- Born: 1948 (age 77–78)
- Occupation: painter
- Spouse: Francis Rawlinson ​(m. 1968)​
- Children: 4

= Lucy Raverat =

British painter

Lucy Raverat (née Pryor; born 1948) is the professional name used by Lucy Ethne Rawlinson, a British painter.

==Life==
Born in Cambridge, Lucy Raverat is the daughter of Mark Pryor and Sophie Gurney (née Raverat), and granddaughter of the artists Gwen Raverat (née Darwin) and Jacques Raverat. Through her maternal grandmother, Lucy Raverat is a great-great-granddaughter of the naturalist Charles Darwin. In 1968 she married Francis Rawlinson and went on to have 4 children and 7 grandchildren.

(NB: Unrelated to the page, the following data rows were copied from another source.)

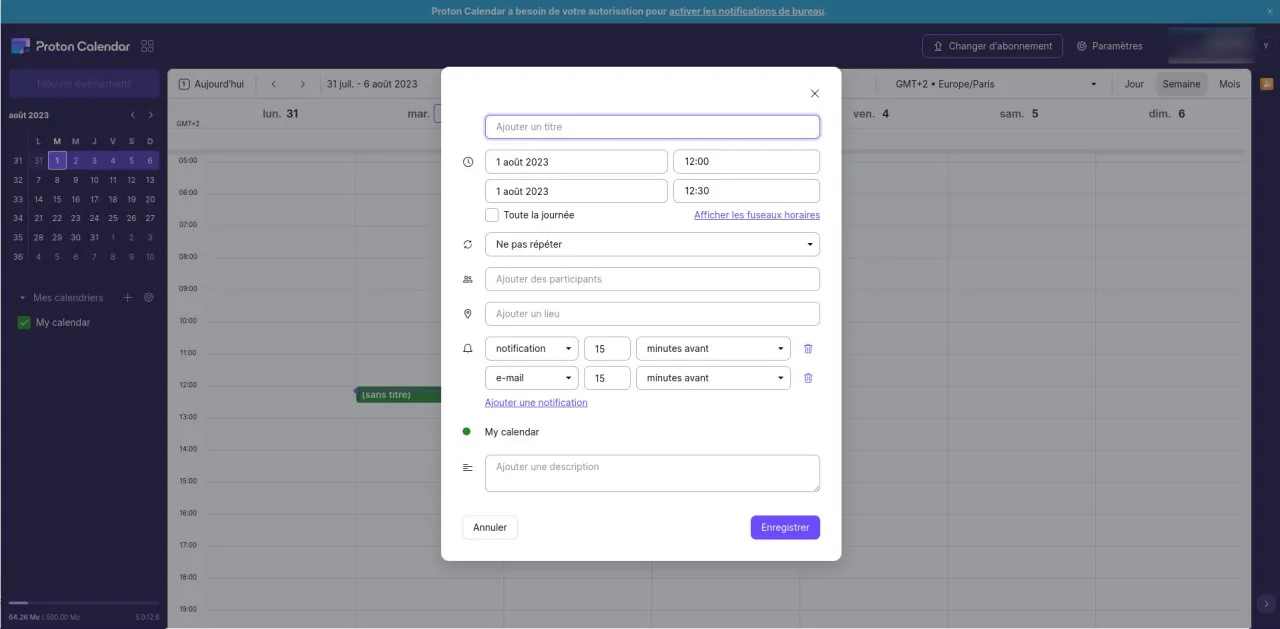Image resolution: width=1280 pixels, height=629 pixels.
Task: Expand the GMT+2 Europe/Paris timezone selector
Action: coord(995,84)
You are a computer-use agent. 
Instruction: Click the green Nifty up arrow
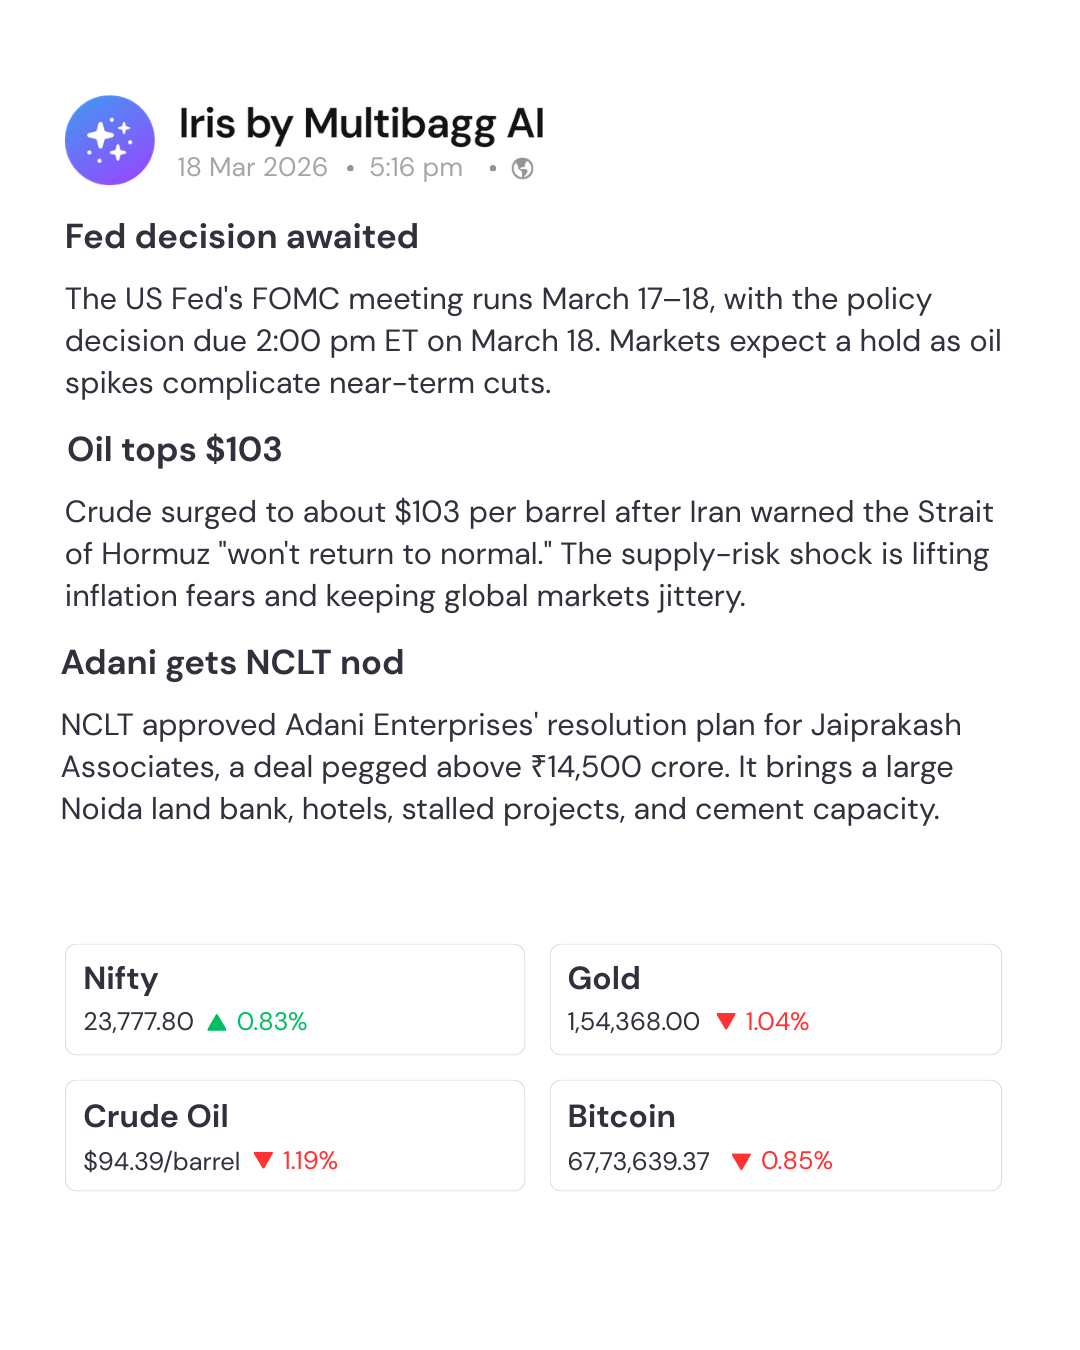217,1022
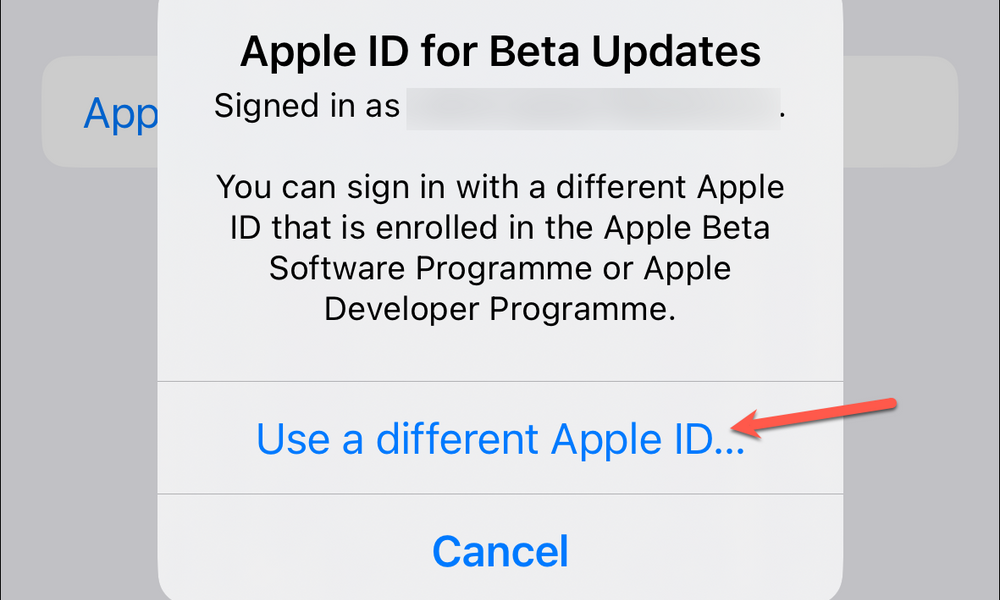Tap Use a different Apple ID option

click(x=500, y=439)
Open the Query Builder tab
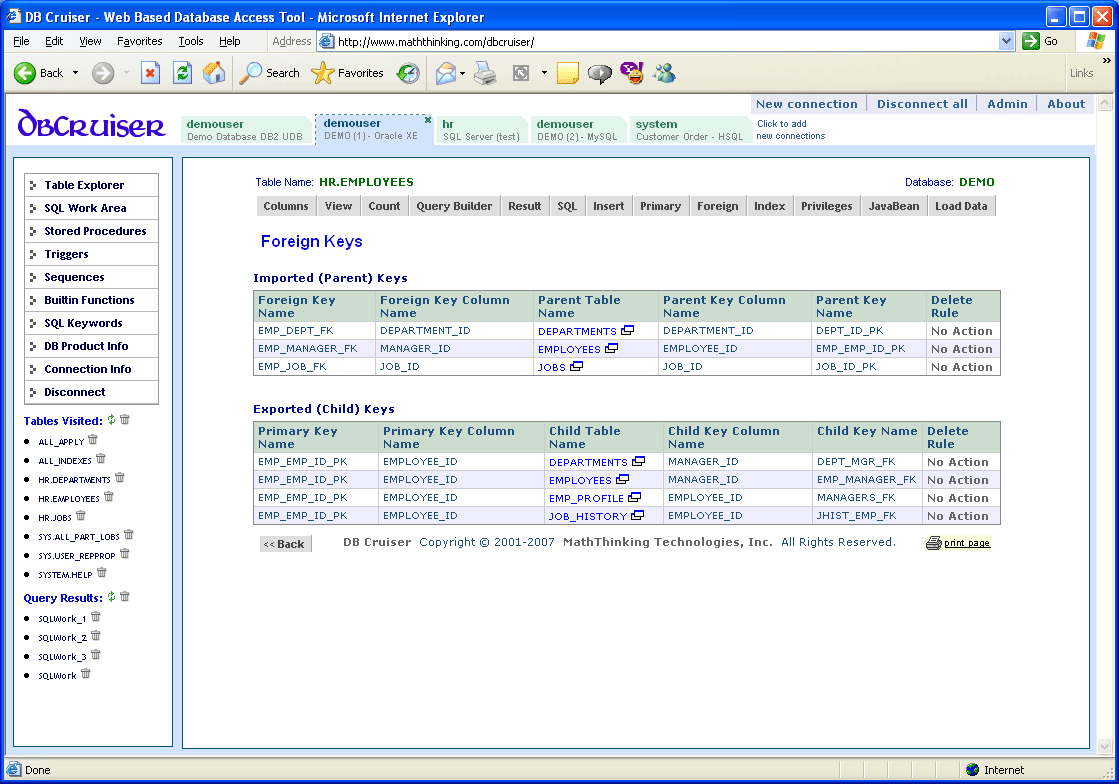The width and height of the screenshot is (1119, 784). pyautogui.click(x=454, y=206)
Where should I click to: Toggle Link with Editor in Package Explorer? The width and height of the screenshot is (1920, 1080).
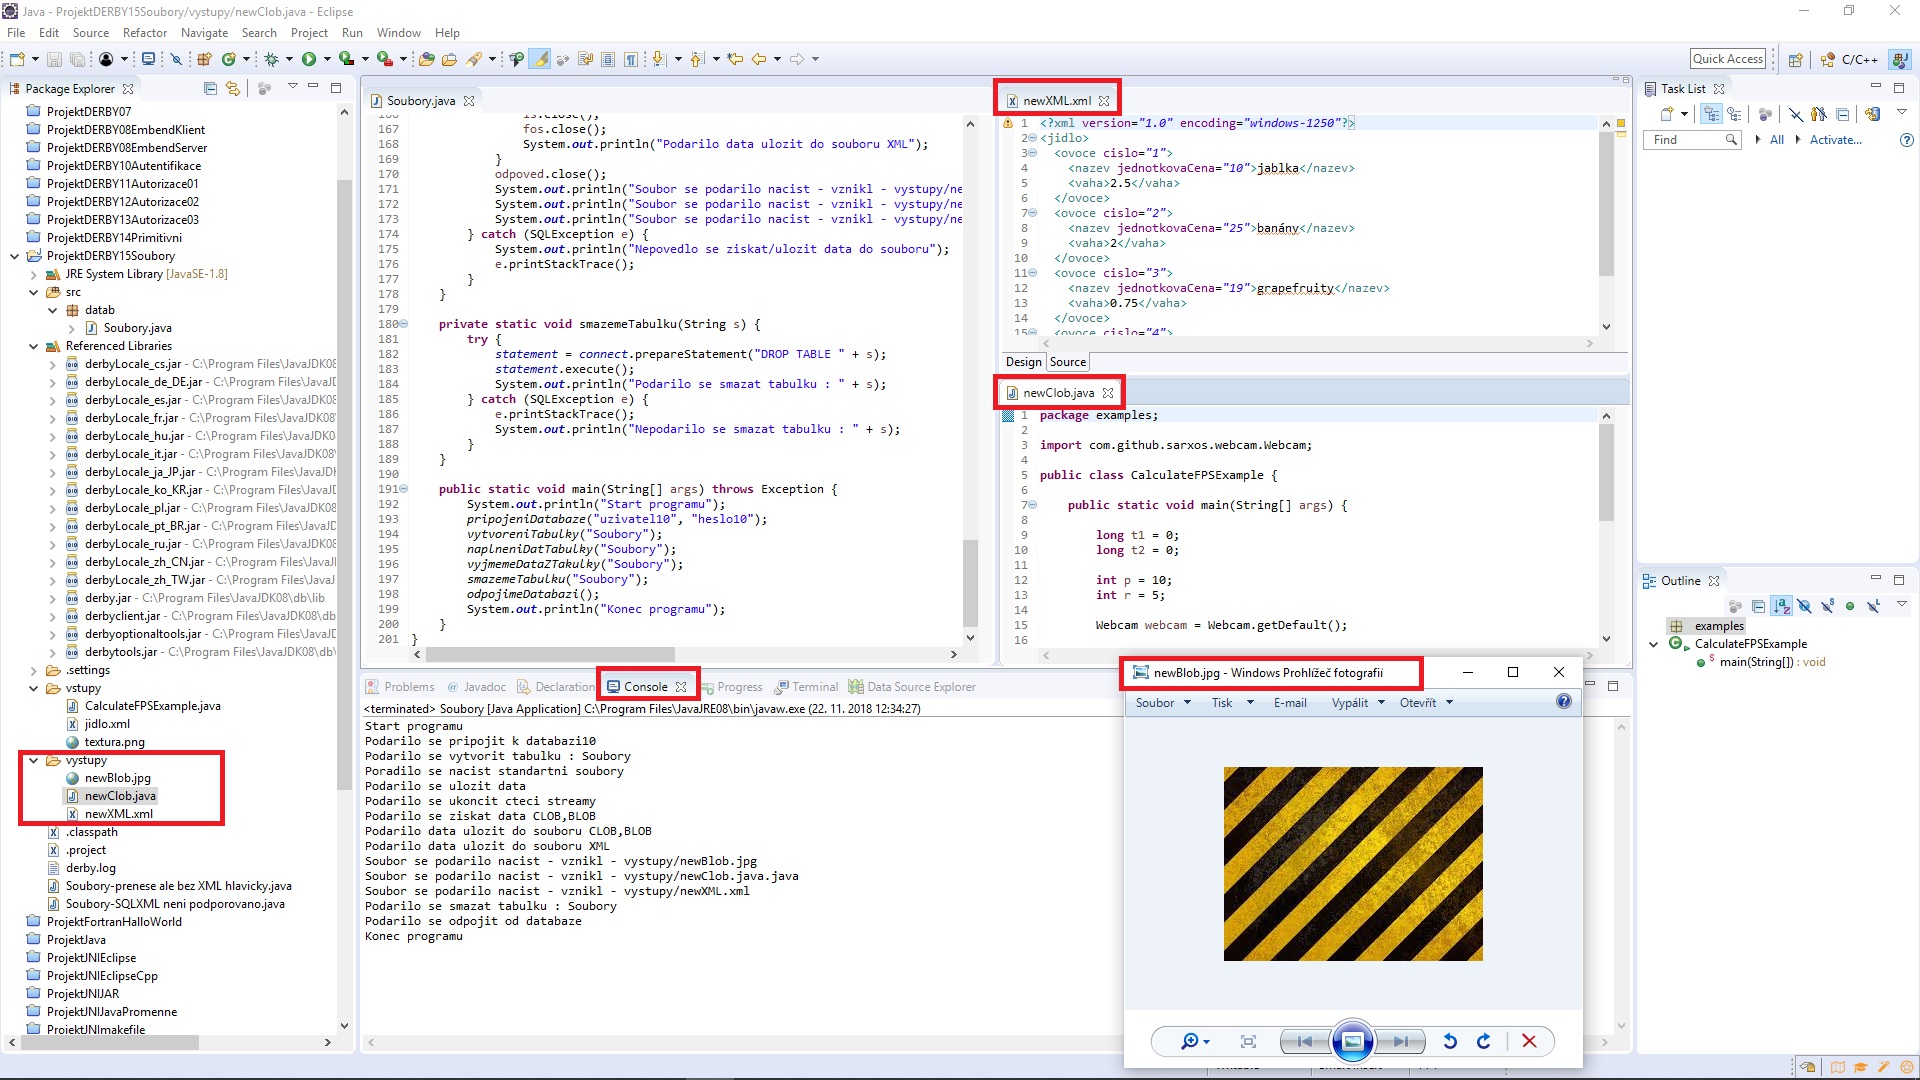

Raverat was interested in art through her youth, and in the 1960s she attended Hornsey College of Art, where she completed a pre-diploma course. From there she travelled, spending time in India where she met her future husband, before moving to Lancaster. There she returned to painting, taking it up full-time after her children started attending school. In the 1990s she moved to France, where she currently resides.

Raverat often employs elements from her own life in her work, although they can be presented as "magically touched by fantasy", and she has incorporated representations of herself through the series painted for the Francis Kyle Gallery's Roma exhibition, "present in each composition as a tiny, wraith-like figure in a polka-dot dress".